A day came when an auburn-skinned being with swarming subdivided tendrils stood before him, a man of Hinnerang. For a terrible moment Alfieri thought it was the surgeon who had repaired his throat. But the resemblance was only superficial. This man was no surgeon.

Alfieri said, “This is Halfway House.”

“I need help. I am Tomrik Horiman. You have my dossier?”

“I do,” Alfieri said. “You know that we give no help here, Tomrik Horiman. We simply forward you to the place where help may be obtained. Tell me about yourself.”

The tendrils writhed in anguish. “I am a grower of houses. My capital is overextended. My entire establishment is threatened. If I could go to a world where my houses would win favor, my firm would be saved. I have a plan for growing houses on Melknor. Our calculations show that there would be a demand for our product there.”

“Melknor has no shortage of houses,” Alfieri remarked.

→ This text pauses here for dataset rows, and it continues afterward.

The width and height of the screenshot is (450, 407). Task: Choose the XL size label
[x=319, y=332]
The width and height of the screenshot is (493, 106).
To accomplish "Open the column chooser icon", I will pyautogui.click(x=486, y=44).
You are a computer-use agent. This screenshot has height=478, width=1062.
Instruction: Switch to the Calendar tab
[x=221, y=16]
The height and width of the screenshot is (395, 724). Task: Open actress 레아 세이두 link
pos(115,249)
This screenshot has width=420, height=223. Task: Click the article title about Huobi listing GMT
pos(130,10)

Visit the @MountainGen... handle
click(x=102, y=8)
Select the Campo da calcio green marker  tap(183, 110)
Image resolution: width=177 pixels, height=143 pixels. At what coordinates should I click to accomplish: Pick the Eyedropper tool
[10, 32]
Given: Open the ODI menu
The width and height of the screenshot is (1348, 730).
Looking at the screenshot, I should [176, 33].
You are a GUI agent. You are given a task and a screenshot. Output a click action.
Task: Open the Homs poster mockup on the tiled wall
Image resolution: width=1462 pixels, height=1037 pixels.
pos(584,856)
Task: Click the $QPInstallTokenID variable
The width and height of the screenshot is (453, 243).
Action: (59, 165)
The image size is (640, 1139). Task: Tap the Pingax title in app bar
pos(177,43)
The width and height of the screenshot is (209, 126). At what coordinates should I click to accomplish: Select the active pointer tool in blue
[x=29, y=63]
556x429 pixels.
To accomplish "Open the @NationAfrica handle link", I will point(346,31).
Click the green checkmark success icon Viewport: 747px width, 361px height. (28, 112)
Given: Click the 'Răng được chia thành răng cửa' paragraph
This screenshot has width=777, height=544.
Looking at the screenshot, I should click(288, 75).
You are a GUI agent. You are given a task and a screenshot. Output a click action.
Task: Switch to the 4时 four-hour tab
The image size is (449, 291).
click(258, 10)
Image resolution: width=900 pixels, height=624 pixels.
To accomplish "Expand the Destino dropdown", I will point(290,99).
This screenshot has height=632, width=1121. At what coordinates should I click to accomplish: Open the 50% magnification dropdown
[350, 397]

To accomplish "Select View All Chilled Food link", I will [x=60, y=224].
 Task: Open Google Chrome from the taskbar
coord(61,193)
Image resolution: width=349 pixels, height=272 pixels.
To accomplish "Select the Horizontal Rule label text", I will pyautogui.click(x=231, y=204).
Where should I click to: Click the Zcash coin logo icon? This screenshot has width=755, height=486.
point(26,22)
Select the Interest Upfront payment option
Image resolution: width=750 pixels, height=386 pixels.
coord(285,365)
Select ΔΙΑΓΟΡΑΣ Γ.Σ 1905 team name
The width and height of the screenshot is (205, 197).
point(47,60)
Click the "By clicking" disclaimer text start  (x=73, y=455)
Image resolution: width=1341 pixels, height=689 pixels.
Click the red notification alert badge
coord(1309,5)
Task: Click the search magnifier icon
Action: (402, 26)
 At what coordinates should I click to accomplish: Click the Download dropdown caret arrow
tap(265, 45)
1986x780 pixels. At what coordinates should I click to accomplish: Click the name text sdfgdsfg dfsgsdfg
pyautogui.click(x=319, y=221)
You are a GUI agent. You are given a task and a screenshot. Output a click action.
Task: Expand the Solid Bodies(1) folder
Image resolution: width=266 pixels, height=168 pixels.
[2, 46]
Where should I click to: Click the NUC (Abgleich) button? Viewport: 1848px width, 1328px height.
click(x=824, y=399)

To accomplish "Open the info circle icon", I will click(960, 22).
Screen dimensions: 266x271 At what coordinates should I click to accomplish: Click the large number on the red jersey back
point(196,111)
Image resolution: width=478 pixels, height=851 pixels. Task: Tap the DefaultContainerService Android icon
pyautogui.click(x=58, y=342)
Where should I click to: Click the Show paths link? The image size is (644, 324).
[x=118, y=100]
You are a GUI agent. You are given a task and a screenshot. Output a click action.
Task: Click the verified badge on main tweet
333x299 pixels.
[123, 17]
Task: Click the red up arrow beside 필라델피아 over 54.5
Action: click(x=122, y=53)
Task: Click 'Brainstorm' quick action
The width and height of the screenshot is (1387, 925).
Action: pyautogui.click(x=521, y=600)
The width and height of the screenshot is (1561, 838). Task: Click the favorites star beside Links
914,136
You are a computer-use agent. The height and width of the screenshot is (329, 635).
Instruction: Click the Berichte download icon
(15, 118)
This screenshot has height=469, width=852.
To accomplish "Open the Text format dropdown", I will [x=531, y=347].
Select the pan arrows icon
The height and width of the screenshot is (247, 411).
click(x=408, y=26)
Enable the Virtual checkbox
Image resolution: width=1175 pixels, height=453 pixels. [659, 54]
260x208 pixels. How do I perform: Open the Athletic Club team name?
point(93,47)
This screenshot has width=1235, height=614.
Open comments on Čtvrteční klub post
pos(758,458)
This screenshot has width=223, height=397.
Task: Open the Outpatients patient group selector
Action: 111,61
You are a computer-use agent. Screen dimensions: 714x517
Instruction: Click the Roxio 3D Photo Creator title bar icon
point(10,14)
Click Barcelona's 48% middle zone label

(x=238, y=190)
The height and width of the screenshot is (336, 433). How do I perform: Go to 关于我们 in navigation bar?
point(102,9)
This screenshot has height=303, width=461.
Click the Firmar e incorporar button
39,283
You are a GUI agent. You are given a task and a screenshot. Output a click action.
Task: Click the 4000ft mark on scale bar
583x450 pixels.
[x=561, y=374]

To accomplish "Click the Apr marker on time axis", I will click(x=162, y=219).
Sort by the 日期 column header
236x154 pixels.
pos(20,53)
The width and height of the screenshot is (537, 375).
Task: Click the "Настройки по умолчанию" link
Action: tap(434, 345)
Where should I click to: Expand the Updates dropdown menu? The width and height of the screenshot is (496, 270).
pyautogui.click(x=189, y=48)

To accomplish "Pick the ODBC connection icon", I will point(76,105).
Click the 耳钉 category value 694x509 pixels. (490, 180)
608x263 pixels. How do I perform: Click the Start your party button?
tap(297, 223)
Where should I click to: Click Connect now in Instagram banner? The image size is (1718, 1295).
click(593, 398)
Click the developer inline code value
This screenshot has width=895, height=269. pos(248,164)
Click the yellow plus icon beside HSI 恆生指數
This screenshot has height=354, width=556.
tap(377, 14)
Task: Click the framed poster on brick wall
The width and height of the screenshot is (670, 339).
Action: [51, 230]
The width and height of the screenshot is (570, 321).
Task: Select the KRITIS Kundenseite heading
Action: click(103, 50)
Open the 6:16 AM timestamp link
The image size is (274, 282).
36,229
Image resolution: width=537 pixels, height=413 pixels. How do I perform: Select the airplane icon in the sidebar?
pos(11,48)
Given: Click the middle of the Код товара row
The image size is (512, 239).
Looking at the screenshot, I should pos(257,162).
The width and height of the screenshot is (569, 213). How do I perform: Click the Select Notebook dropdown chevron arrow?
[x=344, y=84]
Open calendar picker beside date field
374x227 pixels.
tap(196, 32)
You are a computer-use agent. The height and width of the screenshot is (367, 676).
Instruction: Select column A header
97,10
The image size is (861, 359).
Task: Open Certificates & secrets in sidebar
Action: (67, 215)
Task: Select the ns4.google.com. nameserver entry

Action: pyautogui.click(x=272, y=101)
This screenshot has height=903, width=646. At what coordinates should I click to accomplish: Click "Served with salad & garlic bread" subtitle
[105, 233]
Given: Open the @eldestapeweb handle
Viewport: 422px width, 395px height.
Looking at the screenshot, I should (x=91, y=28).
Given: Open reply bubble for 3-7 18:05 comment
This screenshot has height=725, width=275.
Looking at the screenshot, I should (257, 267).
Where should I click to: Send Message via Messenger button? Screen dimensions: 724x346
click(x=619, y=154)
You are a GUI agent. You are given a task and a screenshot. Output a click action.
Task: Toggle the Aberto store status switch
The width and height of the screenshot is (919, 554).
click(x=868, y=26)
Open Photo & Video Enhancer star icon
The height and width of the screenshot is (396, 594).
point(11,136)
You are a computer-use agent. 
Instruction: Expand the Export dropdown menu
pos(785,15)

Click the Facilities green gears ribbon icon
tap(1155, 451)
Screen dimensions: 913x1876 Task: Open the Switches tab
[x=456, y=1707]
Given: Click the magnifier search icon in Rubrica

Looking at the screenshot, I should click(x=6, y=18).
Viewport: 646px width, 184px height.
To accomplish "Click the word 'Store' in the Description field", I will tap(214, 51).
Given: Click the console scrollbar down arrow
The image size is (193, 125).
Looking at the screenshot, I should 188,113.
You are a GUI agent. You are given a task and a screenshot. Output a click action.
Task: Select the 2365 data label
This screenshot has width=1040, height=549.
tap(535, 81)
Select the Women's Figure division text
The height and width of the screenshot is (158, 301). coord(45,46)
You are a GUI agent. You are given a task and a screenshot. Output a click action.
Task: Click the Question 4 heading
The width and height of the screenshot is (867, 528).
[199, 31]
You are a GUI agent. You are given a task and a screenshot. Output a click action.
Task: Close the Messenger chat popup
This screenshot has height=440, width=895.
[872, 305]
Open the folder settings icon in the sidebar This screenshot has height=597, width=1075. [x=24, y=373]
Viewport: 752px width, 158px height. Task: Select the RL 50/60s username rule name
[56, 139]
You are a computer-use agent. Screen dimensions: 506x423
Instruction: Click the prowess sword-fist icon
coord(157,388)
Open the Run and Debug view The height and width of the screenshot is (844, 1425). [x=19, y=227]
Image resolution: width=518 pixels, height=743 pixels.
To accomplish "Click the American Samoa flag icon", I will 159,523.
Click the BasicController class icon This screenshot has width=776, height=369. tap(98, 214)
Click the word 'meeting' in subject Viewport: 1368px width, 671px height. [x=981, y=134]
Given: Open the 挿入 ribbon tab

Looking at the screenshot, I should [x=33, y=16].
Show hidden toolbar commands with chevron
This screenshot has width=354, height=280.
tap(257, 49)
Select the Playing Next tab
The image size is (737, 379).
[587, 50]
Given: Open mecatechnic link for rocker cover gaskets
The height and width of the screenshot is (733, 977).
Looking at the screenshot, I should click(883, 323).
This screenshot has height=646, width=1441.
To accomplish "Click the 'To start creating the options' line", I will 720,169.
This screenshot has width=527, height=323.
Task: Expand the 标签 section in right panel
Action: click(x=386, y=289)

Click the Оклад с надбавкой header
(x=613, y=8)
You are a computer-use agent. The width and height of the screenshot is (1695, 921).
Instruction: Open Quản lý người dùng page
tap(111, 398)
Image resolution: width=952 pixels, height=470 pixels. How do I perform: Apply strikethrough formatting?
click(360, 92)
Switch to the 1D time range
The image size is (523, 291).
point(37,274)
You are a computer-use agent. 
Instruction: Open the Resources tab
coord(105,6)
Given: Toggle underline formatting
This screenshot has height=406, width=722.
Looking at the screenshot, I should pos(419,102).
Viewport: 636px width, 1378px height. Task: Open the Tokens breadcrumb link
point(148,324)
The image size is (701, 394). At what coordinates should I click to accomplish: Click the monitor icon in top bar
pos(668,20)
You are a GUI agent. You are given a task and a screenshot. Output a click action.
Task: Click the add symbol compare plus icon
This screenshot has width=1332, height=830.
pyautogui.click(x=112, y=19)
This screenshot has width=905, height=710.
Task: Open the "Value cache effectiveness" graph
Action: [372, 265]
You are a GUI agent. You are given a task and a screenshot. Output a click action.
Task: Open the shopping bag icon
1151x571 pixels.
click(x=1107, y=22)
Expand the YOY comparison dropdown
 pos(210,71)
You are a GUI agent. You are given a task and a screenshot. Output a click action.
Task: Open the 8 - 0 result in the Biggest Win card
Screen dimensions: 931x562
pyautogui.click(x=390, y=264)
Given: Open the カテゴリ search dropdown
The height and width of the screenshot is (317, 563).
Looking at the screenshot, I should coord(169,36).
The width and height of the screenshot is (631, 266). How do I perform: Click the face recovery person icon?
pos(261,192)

“But they love novelty there. They’d rush to buy. An entire family is faced with ruin, kind sir! Root and branch we will be wiped out. The penalty for bankruptcy is extreme. With my honor lost, I would have to destroy myself. I have children.”

Alfieri knew that. He also knew that the Hinnerangi spoke the truth; unless he were allowed to pass through to Melknor to save his business, he would be obliged to take his own life. As much as Alfieri himself, this being had come before the tribunal of Halfway House under a death sentence.